# [Problem statement]
Below are some records; output exactly the lines from the line with "Open the 安全组 dropdown list" to the line with "Click the command", both ends kept, and nothing more.

# [Data for analysis]
+-------+

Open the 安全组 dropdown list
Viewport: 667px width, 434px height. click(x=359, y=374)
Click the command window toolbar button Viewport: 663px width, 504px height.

+-------+

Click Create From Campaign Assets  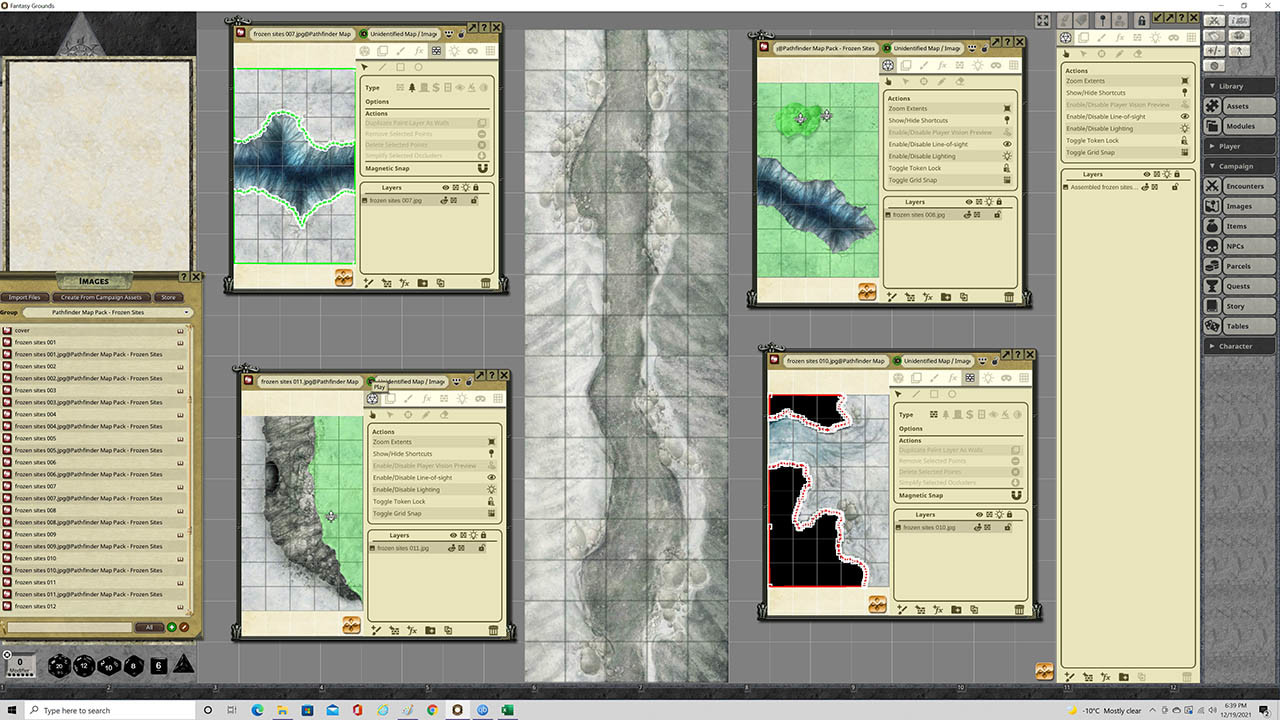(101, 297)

+-------+

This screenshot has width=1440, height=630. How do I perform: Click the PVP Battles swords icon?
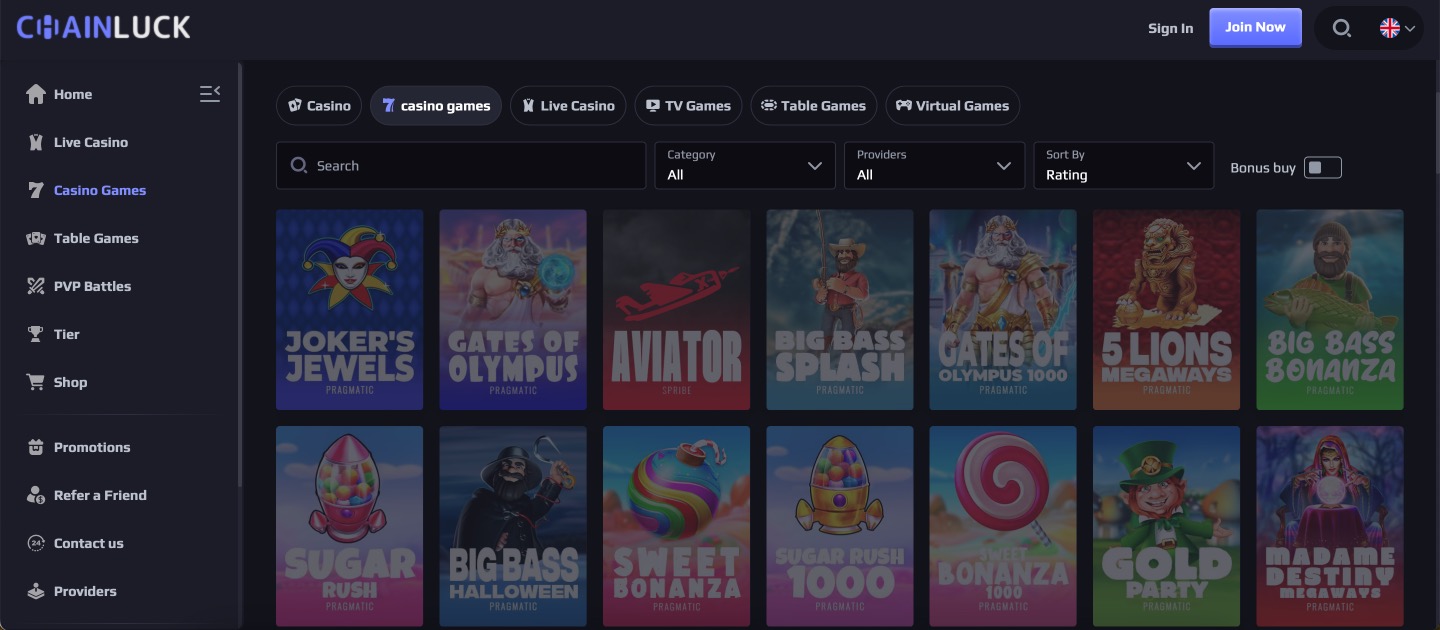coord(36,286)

+-------+

# [Exercise response]
Open the 安全组 dropdown list
Viewport: 667px width, 434px height. click(x=359, y=374)
Click the command window toolbar button Viewport: 663px width, 504px height.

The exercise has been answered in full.